* **Wykonaj polecenie**
Ułóż jako numerowaną listę wiersze zapisów, zaczynając od wiersza zawierającego „Where should I click to: Click the Copy” i kończąc na wierszu zawierającym „Action: click(1562, 65)”, oba włącznie. Puste wiersze pomiń.

* **Zapisy do wykorzystania**
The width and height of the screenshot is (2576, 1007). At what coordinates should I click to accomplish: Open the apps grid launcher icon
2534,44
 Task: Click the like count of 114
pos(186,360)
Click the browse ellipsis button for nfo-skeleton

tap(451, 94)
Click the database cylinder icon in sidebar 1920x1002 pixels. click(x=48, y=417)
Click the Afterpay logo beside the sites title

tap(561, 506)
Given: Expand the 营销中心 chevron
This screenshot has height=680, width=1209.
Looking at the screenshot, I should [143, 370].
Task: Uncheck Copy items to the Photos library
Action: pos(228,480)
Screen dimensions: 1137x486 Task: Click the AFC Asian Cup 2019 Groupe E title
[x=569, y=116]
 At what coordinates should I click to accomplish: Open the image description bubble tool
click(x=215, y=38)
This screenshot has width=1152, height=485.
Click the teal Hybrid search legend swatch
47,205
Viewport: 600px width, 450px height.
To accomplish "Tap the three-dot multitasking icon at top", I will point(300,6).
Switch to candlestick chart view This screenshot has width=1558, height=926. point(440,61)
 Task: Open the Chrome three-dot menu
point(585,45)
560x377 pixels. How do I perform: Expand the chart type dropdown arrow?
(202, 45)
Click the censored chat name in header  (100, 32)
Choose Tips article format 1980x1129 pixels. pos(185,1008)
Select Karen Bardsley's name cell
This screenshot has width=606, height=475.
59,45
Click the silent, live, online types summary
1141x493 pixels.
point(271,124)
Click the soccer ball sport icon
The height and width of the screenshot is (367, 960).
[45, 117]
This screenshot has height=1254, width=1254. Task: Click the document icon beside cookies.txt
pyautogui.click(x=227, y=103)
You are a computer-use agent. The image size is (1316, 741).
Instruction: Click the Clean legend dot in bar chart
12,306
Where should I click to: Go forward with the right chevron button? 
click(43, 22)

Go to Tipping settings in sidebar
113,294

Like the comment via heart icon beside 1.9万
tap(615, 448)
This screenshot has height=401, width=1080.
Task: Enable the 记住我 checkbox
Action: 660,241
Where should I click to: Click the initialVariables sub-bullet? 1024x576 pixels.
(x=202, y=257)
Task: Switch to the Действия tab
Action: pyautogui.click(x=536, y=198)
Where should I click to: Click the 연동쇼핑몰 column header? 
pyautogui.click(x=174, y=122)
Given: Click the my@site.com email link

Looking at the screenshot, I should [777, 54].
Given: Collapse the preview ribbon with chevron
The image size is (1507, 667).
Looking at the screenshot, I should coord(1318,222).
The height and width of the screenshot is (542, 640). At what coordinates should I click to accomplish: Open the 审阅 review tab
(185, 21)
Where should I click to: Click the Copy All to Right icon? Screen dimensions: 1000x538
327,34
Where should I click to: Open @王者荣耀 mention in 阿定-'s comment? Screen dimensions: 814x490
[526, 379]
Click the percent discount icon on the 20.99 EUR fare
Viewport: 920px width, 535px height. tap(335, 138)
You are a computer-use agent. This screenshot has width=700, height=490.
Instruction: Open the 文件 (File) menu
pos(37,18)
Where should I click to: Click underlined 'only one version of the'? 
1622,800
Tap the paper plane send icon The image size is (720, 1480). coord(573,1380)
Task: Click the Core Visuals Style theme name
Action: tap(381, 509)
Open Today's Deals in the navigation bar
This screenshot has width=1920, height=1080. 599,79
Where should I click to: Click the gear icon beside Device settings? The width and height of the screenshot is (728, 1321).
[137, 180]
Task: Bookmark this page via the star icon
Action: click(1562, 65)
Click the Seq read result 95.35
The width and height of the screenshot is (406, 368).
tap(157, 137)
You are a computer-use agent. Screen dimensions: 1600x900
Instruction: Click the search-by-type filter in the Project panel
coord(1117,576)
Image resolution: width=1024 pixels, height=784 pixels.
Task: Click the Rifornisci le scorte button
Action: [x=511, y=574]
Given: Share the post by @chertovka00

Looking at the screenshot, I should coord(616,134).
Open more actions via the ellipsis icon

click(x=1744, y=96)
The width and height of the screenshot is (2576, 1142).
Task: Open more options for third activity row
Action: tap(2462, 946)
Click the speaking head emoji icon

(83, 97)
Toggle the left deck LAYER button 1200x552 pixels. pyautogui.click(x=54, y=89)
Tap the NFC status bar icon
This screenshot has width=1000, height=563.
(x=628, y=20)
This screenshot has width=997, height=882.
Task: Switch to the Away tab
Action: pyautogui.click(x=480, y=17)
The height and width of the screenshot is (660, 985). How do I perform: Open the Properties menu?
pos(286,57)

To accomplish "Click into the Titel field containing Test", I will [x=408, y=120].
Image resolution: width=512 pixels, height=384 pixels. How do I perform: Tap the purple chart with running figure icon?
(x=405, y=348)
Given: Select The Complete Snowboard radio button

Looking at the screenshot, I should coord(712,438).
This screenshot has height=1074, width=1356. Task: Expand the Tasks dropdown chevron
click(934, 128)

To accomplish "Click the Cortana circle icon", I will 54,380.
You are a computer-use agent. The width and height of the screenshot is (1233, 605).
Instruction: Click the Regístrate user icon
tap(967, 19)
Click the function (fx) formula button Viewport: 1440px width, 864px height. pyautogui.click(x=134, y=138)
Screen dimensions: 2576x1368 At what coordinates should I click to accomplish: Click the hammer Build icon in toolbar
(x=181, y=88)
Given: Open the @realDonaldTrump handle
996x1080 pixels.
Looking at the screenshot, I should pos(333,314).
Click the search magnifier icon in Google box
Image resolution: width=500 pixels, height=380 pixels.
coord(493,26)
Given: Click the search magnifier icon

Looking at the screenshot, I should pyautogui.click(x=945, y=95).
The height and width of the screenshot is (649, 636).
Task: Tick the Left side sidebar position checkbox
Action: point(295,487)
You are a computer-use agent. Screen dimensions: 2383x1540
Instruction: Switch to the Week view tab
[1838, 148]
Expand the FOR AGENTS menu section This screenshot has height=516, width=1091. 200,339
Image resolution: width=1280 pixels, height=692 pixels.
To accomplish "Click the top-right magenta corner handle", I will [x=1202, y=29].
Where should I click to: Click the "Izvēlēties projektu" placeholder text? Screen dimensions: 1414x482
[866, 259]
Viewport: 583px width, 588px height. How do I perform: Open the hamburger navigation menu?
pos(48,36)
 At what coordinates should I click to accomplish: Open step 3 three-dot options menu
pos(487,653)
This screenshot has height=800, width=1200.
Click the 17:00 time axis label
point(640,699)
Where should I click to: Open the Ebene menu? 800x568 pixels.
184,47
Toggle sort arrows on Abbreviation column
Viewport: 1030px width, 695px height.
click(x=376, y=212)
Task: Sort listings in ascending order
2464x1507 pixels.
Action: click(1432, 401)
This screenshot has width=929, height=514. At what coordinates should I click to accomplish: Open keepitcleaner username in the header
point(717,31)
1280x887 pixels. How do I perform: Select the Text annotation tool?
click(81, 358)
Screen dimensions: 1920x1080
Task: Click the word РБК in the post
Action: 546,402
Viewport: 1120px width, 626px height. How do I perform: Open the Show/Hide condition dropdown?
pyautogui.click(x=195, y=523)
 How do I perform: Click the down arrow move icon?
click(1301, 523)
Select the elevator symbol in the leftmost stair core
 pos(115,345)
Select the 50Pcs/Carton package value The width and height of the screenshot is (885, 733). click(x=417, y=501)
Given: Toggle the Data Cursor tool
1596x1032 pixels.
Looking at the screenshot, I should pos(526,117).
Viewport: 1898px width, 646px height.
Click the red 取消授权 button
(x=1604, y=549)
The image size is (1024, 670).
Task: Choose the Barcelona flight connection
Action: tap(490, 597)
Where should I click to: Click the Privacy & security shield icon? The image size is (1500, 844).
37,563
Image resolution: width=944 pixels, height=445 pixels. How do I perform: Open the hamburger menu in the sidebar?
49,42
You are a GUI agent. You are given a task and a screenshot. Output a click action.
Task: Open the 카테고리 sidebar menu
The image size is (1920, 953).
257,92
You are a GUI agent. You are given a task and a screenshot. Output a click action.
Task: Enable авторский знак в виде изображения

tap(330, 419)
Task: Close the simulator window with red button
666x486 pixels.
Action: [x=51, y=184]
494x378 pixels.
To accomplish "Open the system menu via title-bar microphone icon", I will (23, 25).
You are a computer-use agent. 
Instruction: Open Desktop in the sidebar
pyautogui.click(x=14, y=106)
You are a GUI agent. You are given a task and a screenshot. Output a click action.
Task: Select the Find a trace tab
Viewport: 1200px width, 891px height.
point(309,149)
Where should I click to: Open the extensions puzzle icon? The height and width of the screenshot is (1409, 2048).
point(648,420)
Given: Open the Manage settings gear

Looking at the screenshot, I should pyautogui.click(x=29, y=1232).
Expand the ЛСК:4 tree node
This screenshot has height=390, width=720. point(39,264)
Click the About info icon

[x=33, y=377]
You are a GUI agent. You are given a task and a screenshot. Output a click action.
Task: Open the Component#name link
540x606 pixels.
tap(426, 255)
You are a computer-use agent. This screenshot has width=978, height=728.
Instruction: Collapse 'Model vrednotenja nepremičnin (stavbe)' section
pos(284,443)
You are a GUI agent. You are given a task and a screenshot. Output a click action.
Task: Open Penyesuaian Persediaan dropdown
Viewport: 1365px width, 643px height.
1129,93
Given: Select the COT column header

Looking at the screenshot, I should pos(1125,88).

* **Rozwiązanie zadania**
1. Where should I click to: Click the Copy All to Right icon? Screen dimensions: 1000x538
2. 327,34
3. Where should I click to: Open @王者荣耀 mention in 阿定-'s comment? Screen dimensions: 814x490
4. [526, 379]
5. Click the percent discount icon on the 20.99 EUR fare
6. Viewport: 920px width, 535px height. tap(335, 138)
7. You are a computer-use agent. This screenshot has width=700, height=490.
8. Instruction: Open the 文件 (File) menu
9. pos(37,18)
10. Where should I click to: Click underlined 'only one version of the'? 
11. 1622,800
12. Tap the paper plane send icon The image size is (720, 1480). coord(573,1380)
13. Task: Click the Core Visuals Style theme name
14. Action: tap(381, 509)
15. Open Today's Deals in the navigation bar
16. This screenshot has width=1920, height=1080. 599,79
17. Where should I click to: Click the gear icon beside Device settings? The width and height of the screenshot is (728, 1321).
18. [137, 180]
19. Task: Bookmark this page via the star icon
20. Action: click(1562, 65)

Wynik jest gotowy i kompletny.